---- Input records
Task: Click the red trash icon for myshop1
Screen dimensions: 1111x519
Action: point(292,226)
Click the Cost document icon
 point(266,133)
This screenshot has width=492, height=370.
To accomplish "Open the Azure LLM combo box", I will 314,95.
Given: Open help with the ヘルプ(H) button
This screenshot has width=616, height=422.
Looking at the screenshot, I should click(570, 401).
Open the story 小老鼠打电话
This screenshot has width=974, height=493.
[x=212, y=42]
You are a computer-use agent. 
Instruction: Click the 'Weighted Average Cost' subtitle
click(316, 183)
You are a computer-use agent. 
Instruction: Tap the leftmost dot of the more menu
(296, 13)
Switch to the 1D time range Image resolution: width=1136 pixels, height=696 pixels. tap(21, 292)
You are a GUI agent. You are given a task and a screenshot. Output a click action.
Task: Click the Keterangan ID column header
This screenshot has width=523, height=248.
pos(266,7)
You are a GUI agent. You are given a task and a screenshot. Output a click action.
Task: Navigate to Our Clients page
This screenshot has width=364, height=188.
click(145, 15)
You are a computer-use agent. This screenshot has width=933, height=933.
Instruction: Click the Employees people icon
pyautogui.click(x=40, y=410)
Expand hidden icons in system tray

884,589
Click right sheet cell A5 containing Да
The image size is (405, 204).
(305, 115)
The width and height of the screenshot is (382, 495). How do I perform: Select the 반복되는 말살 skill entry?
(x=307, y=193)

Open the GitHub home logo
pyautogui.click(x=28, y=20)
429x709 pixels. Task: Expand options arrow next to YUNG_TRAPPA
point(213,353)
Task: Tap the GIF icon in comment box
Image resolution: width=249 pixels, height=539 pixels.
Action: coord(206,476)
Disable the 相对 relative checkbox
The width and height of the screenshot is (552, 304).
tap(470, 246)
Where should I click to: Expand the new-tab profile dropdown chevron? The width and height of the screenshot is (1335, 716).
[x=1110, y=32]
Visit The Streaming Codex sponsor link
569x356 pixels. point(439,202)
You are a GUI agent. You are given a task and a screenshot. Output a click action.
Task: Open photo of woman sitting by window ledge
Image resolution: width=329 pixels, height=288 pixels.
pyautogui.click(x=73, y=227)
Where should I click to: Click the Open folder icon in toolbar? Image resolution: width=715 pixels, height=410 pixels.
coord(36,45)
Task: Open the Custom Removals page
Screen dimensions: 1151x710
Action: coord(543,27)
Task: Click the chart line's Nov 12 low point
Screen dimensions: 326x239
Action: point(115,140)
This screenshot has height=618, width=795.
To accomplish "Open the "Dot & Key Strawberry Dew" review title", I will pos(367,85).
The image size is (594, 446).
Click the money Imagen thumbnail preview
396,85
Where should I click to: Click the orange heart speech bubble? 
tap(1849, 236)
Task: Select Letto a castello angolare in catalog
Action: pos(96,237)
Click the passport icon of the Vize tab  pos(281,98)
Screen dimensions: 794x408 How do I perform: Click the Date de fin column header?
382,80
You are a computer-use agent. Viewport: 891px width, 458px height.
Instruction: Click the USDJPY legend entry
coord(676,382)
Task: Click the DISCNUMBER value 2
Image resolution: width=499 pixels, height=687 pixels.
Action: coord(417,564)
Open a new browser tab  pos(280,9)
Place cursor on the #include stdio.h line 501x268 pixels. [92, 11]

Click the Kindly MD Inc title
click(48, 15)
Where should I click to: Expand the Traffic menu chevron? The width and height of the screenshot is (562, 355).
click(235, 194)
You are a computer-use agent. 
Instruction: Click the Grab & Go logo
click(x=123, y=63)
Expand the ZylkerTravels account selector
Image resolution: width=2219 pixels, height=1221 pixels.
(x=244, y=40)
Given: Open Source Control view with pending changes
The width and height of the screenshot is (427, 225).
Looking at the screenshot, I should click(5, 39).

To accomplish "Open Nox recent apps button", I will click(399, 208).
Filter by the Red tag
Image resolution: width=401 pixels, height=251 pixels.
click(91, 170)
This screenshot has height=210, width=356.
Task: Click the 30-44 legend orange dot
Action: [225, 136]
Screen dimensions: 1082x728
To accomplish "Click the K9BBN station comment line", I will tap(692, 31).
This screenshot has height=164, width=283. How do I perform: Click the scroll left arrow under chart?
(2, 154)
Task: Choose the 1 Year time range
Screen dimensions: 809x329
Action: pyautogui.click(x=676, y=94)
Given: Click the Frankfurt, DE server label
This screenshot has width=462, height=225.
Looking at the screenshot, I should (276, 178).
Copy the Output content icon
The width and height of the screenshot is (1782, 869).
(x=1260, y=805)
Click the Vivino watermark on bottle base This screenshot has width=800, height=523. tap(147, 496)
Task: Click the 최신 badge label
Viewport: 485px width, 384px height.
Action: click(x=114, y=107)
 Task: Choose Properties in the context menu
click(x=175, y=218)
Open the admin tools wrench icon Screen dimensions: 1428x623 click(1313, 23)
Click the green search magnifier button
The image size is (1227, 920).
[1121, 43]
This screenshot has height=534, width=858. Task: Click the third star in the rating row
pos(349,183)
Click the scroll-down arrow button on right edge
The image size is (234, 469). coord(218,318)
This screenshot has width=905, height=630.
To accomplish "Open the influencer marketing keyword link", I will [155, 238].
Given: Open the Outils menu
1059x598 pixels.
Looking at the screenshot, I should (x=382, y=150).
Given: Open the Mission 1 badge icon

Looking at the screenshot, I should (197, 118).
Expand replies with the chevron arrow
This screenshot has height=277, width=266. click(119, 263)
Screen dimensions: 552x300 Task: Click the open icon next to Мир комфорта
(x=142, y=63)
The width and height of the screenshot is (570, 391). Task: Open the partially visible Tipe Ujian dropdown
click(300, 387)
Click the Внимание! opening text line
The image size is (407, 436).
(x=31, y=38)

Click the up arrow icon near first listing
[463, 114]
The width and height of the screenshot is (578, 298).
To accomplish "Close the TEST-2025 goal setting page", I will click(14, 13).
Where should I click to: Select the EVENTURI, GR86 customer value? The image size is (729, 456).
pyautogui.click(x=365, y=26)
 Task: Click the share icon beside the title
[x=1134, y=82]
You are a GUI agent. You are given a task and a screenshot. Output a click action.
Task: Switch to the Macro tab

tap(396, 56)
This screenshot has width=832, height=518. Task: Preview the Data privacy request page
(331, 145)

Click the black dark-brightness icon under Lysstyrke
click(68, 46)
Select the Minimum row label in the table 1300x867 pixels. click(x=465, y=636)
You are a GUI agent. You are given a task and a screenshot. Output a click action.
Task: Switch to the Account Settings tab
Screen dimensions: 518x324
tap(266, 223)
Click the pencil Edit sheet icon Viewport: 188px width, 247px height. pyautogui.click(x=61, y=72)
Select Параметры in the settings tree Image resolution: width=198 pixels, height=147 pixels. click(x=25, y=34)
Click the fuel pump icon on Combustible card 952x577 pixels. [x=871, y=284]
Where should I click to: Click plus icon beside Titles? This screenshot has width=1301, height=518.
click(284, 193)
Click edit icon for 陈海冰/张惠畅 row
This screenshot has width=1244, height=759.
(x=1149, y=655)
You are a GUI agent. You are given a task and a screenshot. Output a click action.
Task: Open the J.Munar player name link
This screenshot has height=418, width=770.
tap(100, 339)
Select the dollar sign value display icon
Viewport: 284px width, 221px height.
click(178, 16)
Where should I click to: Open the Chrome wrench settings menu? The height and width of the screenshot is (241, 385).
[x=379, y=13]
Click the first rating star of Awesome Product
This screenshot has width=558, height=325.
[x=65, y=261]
--------
Work required - Copy out the entire listing word for word. Keep every line as it is.

Solved exercise -
Task: Click the red trash icon for myshop1
Screen dimensions: 1111x519
Action: point(292,226)
Click the Cost document icon
 point(266,133)
This screenshot has width=492, height=370.
To accomplish "Open the Azure LLM combo box", I will 314,95.
Given: Open help with the ヘルプ(H) button
This screenshot has width=616, height=422.
Looking at the screenshot, I should click(570, 401).
Open the story 小老鼠打电话
This screenshot has width=974, height=493.
[x=212, y=42]
You are a computer-use agent. 
Instruction: Click the 'Weighted Average Cost' subtitle
click(316, 183)
You are a computer-use agent. 
Instruction: Tap the leftmost dot of the more menu
(296, 13)
Switch to the 1D time range Image resolution: width=1136 pixels, height=696 pixels. tap(21, 292)
You are a GUI agent. You are given a task and a screenshot. Output a click action.
Task: Click the Keterangan ID column header
This screenshot has width=523, height=248.
pos(266,7)
You are a GUI agent. You are given a task and a screenshot. Output a click action.
Task: Navigate to Our Clients page
This screenshot has width=364, height=188.
click(145, 15)
You are a computer-use agent. This screenshot has width=933, height=933.
Instruction: Click the Employees people icon
pyautogui.click(x=40, y=410)
Expand hidden icons in system tray

884,589
Click right sheet cell A5 containing Да
The image size is (405, 204).
(305, 115)
The width and height of the screenshot is (382, 495). How do I perform: Select the 반복되는 말살 skill entry?
(x=307, y=193)

Open the GitHub home logo
pyautogui.click(x=28, y=20)
429x709 pixels. Task: Expand options arrow next to YUNG_TRAPPA
point(213,353)
Task: Tap the GIF icon in comment box
Image resolution: width=249 pixels, height=539 pixels.
Action: coord(206,476)
Disable the 相对 relative checkbox
The width and height of the screenshot is (552, 304).
tap(470, 246)
Where should I click to: Expand the new-tab profile dropdown chevron? The width and height of the screenshot is (1335, 716).
[x=1110, y=32]
Visit The Streaming Codex sponsor link
569x356 pixels. point(439,202)
You are a GUI agent. You are given a task and a screenshot. Output a click action.
Task: Open photo of woman sitting by window ledge
Image resolution: width=329 pixels, height=288 pixels.
pyautogui.click(x=73, y=227)
Where should I click to: Click the Open folder icon in toolbar? Image resolution: width=715 pixels, height=410 pixels.
coord(36,45)
Task: Open the Custom Removals page
Screen dimensions: 1151x710
Action: coord(543,27)
Task: Click the chart line's Nov 12 low point
Screen dimensions: 326x239
Action: point(115,140)
This screenshot has height=618, width=795.
To accomplish "Open the "Dot & Key Strawberry Dew" review title", I will pos(367,85).
The image size is (594, 446).
Click the money Imagen thumbnail preview
396,85
Where should I click to: Click the orange heart speech bubble? 
tap(1849, 236)
Task: Select Letto a castello angolare in catalog
Action: pos(96,237)
Click the passport icon of the Vize tab  pos(281,98)
Screen dimensions: 794x408 How do I perform: Click the Date de fin column header?
382,80
You are a computer-use agent. Viewport: 891px width, 458px height.
Instruction: Click the USDJPY legend entry
coord(676,382)
Task: Click the DISCNUMBER value 2
Image resolution: width=499 pixels, height=687 pixels.
Action: coord(417,564)
Open a new browser tab  pos(280,9)
Place cursor on the #include stdio.h line 501x268 pixels. [92, 11]

Click the Kindly MD Inc title
click(48, 15)
Where should I click to: Expand the Traffic menu chevron? The width and height of the screenshot is (562, 355).
click(235, 194)
You are a computer-use agent. 
Instruction: Click the Grab & Go logo
click(x=123, y=63)
Expand the ZylkerTravels account selector
Image resolution: width=2219 pixels, height=1221 pixels.
(x=244, y=40)
Given: Open Source Control view with pending changes
The width and height of the screenshot is (427, 225).
Looking at the screenshot, I should click(5, 39).

To accomplish "Open Nox recent apps button", I will click(399, 208).
Filter by the Red tag
Image resolution: width=401 pixels, height=251 pixels.
click(91, 170)
This screenshot has height=210, width=356.
Task: Click the 30-44 legend orange dot
Action: [225, 136]
Screen dimensions: 1082x728
To accomplish "Click the K9BBN station comment line", I will tap(692, 31).
This screenshot has height=164, width=283. How do I perform: Click the scroll left arrow under chart?
(2, 154)
Task: Choose the 1 Year time range
Screen dimensions: 809x329
Action: pyautogui.click(x=676, y=94)
Given: Click the Frankfurt, DE server label
This screenshot has width=462, height=225.
Looking at the screenshot, I should (276, 178).
Copy the Output content icon
The width and height of the screenshot is (1782, 869).
(x=1260, y=805)
Click the Vivino watermark on bottle base This screenshot has width=800, height=523. tap(147, 496)
Task: Click the 최신 badge label
Viewport: 485px width, 384px height.
Action: click(x=114, y=107)
 Task: Choose Properties in the context menu
click(x=175, y=218)
Open the admin tools wrench icon Screen dimensions: 1428x623 click(1313, 23)
Click the green search magnifier button
The image size is (1227, 920).
[1121, 43]
This screenshot has height=534, width=858. Task: Click the third star in the rating row
pos(349,183)
Click the scroll-down arrow button on right edge
The image size is (234, 469). coord(218,318)
This screenshot has width=905, height=630.
To accomplish "Open the influencer marketing keyword link", I will [155, 238].
Given: Open the Outils menu
1059x598 pixels.
Looking at the screenshot, I should (x=382, y=150).
Given: Open the Mission 1 badge icon

Looking at the screenshot, I should (197, 118).
Expand replies with the chevron arrow
This screenshot has height=277, width=266. click(119, 263)
Screen dimensions: 552x300 Task: Click the open icon next to Мир комфорта
(x=142, y=63)
The width and height of the screenshot is (570, 391). Task: Open the partially visible Tipe Ujian dropdown
click(300, 387)
Click the Внимание! opening text line
The image size is (407, 436).
(x=31, y=38)

Click the up arrow icon near first listing
[463, 114]
The width and height of the screenshot is (578, 298).
To accomplish "Close the TEST-2025 goal setting page", I will click(14, 13).
Where should I click to: Select the EVENTURI, GR86 customer value? The image size is (729, 456).
pyautogui.click(x=365, y=26)
 Task: Click the share icon beside the title
[x=1134, y=82]
You are a GUI agent. You are given a task and a screenshot. Output a click action.
Task: Switch to the Macro tab

tap(396, 56)
This screenshot has width=832, height=518. Task: Preview the Data privacy request page
(331, 145)

Click the black dark-brightness icon under Lysstyrke
click(68, 46)
Select the Minimum row label in the table 1300x867 pixels. click(x=465, y=636)
You are a GUI agent. You are given a task and a screenshot. Output a click action.
Task: Switch to the Account Settings tab
Screen dimensions: 518x324
tap(266, 223)
Click the pencil Edit sheet icon Viewport: 188px width, 247px height. pyautogui.click(x=61, y=72)
Select Параметры in the settings tree Image resolution: width=198 pixels, height=147 pixels. click(x=25, y=34)
Click the fuel pump icon on Combustible card 952x577 pixels. [x=871, y=284]
Where should I click to: Click plus icon beside Titles? This screenshot has width=1301, height=518.
click(284, 193)
Click edit icon for 陈海冰/张惠畅 row
This screenshot has width=1244, height=759.
(x=1149, y=655)
You are a GUI agent. You are given a task and a screenshot. Output a click action.
Task: Open the J.Munar player name link
This screenshot has height=418, width=770.
tap(100, 339)
Select the dollar sign value display icon
Viewport: 284px width, 221px height.
click(178, 16)
Where should I click to: Open the Chrome wrench settings menu? The height and width of the screenshot is (241, 385).
[x=379, y=13]
Click the first rating star of Awesome Product
This screenshot has width=558, height=325.
[x=65, y=261]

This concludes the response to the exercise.